Conferenza a Bruxelles discute le alternative all’Euro

Esperti internazionali riuniti in un’aula del Parlamento Europeo di Bruxelles il 28 giugno hanno denunciato la prossima implosione del sistema dell’Euro e suggerito modi alternativi di cooperazione tra le nazioni europee. La conferenza, intitolata “Il futuro dell’UE; un nuovo modello di cooperazione tra Stati sovrani” è stata organizzata da Marco Zanni, europarlamentare indipendente iscritto al gruppo ENL e ha visto come relatori Alberto Bagnai dell’Università di Pescara; Liz Bilney, AD dell’organizzazione britannica “Leave.eu”; l’economista della Lega Nord Claudio Borghi; Michele Geraci, capo del China Economic Policy Program alla Nottingham University e docente all’Università di Zhejiang; e Giandomenico Magone dell’European University Institute a Firenze.

Come ha sostenuto Zanni avviando i lavori, “L’UE non è riuscita ad offrire prosperità, cooperazione o pace ai popoli europei, per cui è ora di cercare alternative”. I relatori hanno mostrato che tali alternative potrebbero essere “l’integrazione funzionale e non territoriale” (Mojano), o il modello ASEAN, in cui i Paesi membri decidono proprie regole per il commercio con l’estero (Geraci), e passa necessariamente per banche centrali non indipendenti dai governi (Borghi) e il ritorno a sistemi monetari nazionali (Bagnai).

Il prof. Bagnai ha presentato uno studio originale sugli effetti di un’uscita dell’Italia dall’Unione Monetaria Europea. Egli ha presentato due scenari: il “caso di base” in cui l’Italia lasci l’Euro ma non cambi politica economica, e un altro caso in cui il Paese lasci l’Euro e vari politiche anti-cicliche. Lo scenario ha considerato il ripristino della stessa quota di investimenti pubblici del periodo pre-crisi.

Nel caso di base, lo studio ha dimostrato che l’economia subisce una caduta immediata, ma poi si riprende entro pochi anni. Nel secondo scenario, la crescita inizia subito e raggiunge il 4% entro quattro anni. Bagnai ha dimostrato che non ci sarà iperinflazione.

L’Euro imploderà, ha dichiarato, “per cui è un atto criminale il non studiare un fenomeno che avverrà con certezza”.

Il prof.
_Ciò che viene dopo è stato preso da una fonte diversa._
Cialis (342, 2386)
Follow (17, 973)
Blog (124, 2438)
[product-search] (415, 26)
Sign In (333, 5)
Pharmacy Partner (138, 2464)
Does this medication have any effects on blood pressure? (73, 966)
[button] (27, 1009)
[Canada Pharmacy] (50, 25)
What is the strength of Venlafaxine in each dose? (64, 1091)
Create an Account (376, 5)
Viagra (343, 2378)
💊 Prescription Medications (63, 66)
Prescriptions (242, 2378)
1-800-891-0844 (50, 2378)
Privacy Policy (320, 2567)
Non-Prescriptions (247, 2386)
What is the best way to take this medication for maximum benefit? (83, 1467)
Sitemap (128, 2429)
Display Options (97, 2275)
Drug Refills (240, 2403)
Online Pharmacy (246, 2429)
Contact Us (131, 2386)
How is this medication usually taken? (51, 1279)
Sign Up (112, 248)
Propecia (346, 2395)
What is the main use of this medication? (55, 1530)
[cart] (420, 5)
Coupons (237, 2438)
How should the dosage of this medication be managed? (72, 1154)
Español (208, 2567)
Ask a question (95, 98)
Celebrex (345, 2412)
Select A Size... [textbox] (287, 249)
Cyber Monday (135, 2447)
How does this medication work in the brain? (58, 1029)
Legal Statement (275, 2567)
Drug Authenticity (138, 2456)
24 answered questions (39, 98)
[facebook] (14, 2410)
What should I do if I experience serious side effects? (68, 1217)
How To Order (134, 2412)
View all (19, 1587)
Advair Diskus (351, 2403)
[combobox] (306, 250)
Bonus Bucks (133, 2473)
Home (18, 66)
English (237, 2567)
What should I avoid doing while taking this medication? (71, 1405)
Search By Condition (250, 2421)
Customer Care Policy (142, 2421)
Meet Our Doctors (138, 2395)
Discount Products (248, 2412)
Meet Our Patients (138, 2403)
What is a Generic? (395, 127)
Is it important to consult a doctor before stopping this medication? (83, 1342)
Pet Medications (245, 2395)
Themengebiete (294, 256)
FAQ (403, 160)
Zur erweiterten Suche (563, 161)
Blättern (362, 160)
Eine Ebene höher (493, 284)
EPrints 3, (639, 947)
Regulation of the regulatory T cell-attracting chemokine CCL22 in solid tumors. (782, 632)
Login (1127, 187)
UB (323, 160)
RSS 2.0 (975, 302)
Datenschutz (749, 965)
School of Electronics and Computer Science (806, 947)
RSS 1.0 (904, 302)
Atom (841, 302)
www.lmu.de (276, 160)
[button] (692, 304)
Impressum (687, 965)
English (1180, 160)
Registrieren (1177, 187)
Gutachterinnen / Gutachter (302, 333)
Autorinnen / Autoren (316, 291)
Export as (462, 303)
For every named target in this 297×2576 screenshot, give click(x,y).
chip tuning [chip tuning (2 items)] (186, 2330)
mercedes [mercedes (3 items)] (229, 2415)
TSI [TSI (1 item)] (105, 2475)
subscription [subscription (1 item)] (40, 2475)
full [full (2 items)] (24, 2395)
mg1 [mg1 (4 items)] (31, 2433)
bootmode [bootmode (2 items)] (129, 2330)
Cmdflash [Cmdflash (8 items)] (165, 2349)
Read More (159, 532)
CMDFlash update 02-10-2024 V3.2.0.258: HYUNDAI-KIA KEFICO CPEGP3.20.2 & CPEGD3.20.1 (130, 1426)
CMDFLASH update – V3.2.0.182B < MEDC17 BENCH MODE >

Geraci, che vive a Shanghai da dieci anni, ha presentato un quadro dell’impressionante sviluppo economico della Cina, particolarmente nei settori tecnologicamente avanzati, e della sua riuscita battaglia contro la povertà. Tuttavia, egli ha avvertito che con la One Belt One Road (OBOR), la Cina è pronta a invadere l’Occidente non più con magliette e scarpe, ma con prodotti high-tech esclusivi che la sua industria sta già sviluppando.

Il vicepresidente di MoviSol, Claudio Celani, è intervenuto per chiarire la questione, spiegando che OBOR riflette un nuovo paradigma ed è non una minaccia, ma una sponda per costruire un nuovo modello di cooperazione, come auspicato nel tema della conferenza. Gli investimenti in infrastrutture dell’OBOR sono proprio la politica anticiclica indicata da Bagnai, e la chiave per avviare lo sviluppo del Mezzogiorno.
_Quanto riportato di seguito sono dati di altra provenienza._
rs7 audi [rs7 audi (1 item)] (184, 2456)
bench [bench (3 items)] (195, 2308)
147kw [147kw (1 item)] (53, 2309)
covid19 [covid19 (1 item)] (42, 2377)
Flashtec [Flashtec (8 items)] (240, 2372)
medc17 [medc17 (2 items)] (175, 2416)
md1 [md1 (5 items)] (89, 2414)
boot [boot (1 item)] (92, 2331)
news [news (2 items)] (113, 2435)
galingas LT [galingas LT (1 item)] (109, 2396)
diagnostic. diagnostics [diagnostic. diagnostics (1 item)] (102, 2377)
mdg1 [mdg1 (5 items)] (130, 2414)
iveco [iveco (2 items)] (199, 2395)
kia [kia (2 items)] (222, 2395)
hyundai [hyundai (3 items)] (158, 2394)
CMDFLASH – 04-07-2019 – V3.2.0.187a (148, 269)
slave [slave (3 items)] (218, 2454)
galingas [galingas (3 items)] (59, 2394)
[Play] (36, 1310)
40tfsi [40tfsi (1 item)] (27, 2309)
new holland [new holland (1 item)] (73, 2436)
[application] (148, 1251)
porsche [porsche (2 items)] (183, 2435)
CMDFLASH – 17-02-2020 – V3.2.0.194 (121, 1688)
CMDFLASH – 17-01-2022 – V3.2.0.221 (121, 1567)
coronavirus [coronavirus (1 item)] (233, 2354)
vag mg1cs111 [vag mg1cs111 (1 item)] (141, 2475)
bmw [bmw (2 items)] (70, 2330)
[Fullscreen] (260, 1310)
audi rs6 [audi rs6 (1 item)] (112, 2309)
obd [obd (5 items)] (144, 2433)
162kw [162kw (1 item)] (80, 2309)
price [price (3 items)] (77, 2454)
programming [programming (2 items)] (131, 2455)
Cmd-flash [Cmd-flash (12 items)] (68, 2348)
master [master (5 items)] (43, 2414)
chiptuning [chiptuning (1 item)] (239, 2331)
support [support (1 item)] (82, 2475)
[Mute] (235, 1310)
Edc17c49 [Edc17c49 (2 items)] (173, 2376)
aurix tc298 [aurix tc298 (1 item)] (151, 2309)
Geraci ha ringraziato dell’intervento, che gli ha permesso di chiarire la questione. Da una parte ci sono la politica commerciale e l’acquisizione di imprese occidentali, e qui dobbiamo stare attenti, ha detto. Mentre invece, quelli che sono chiamati investimenti “green field” sono benvenuti, “perché creano lavoro, sviluppano le infrastrutture, ecc”. La Cina è l’unico Paese al mondo che possa mobilitare capitali, manodopera, materie prime e conoscenza, ha sottolineato Geraci, e ha spiegato a mo’ di esempio che i cinesi hanno costruito due gallerie di dieci km ognuna in tre mesi, “due volte il Monte Bianco”, per raggiungere le aree colpite dal terremoto del 2008, che fece centomila vittime, o un ponte sul mare di 32 km a Shanghai, mentre l’Italia discute da 500 anni di costruire il Ponte di Messina e ancora non l’ha fatto.
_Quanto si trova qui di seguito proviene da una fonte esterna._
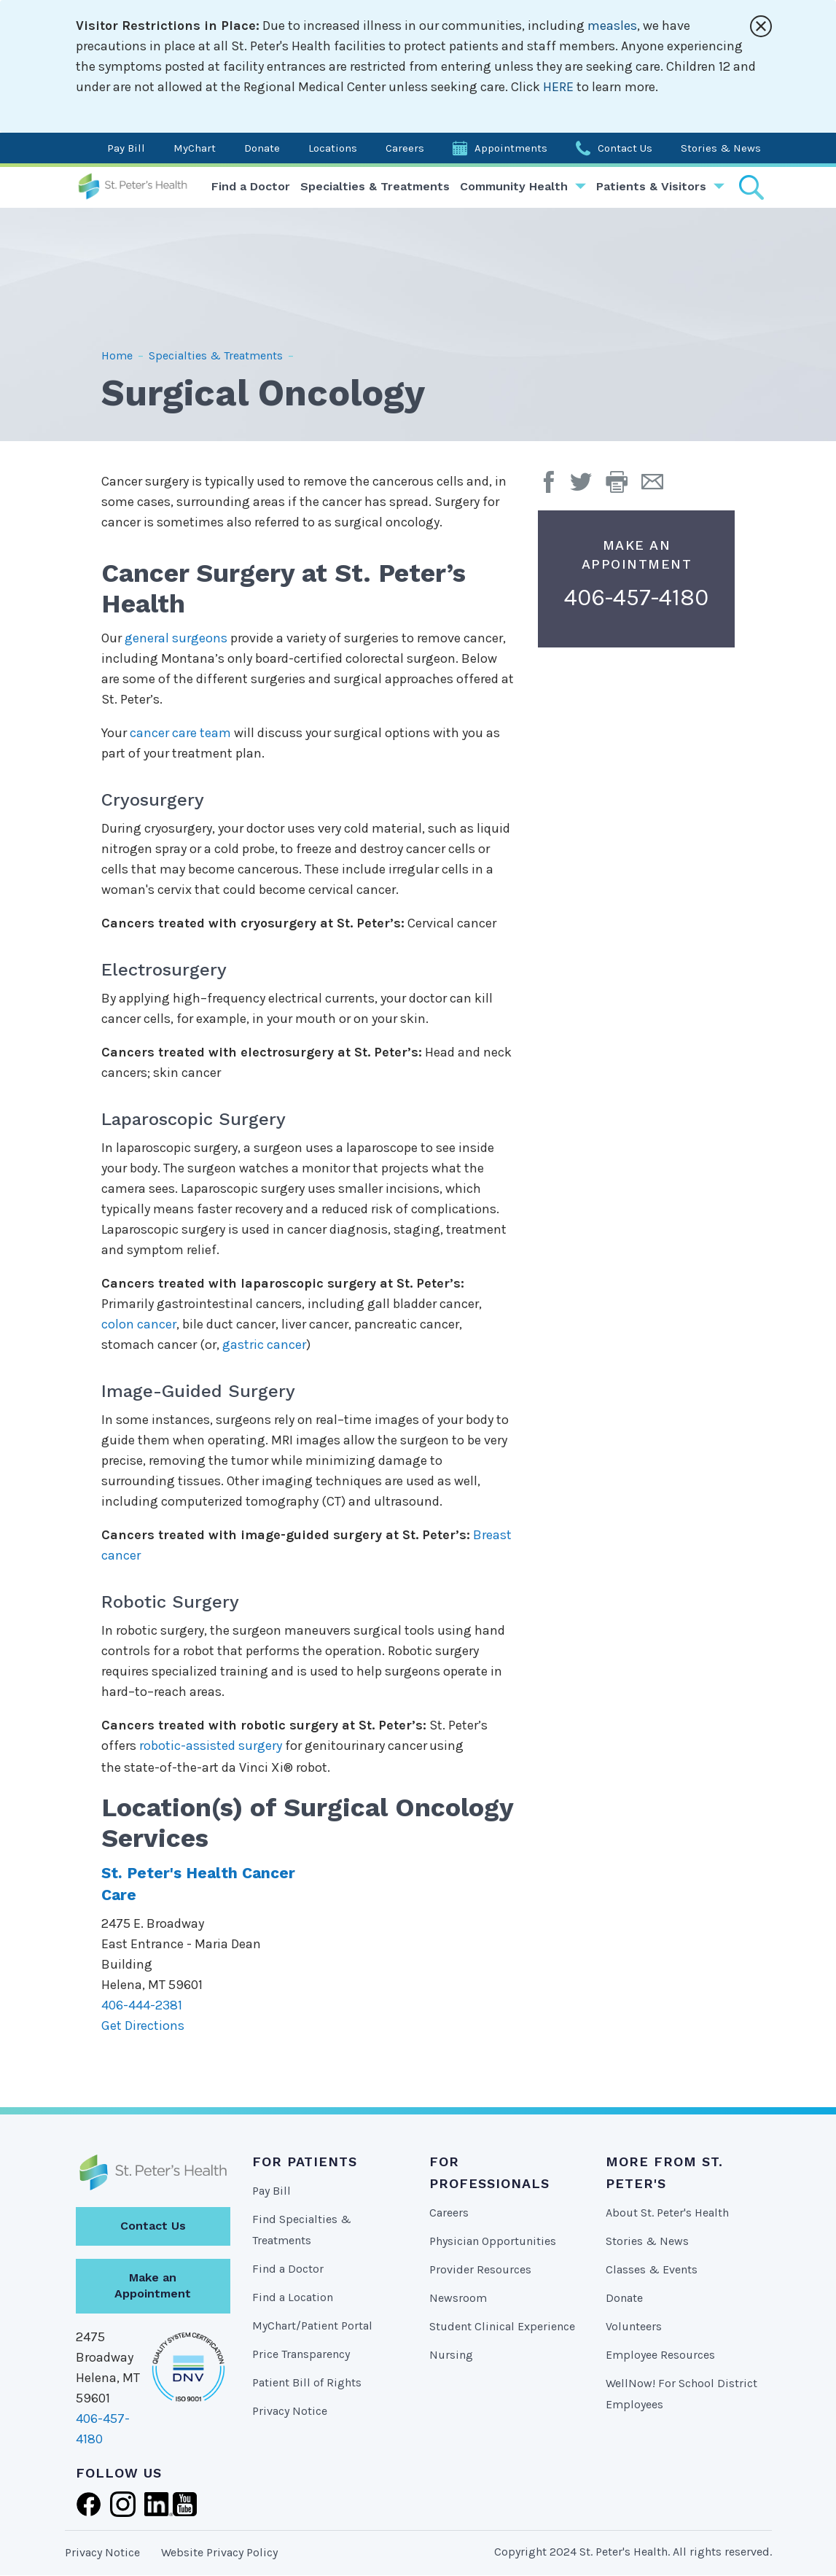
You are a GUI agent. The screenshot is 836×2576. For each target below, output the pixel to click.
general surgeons (176, 638)
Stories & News (721, 148)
Questa precisazione è molto importante, perché tra gli ambienti anti-Euro o cosiddetti “populisti”, l’influenza della lettura geopolitica dell’iniziativa cinese è ancora molto forte, e l’OBOR viene vista come strategia per “conquistare” il mondo. L’origine di questi timori va ricercata nei media, giustamente definiti da Bagnai “il più grande nemico della democrazia”, e in una semplicistica cognizione dell’economia.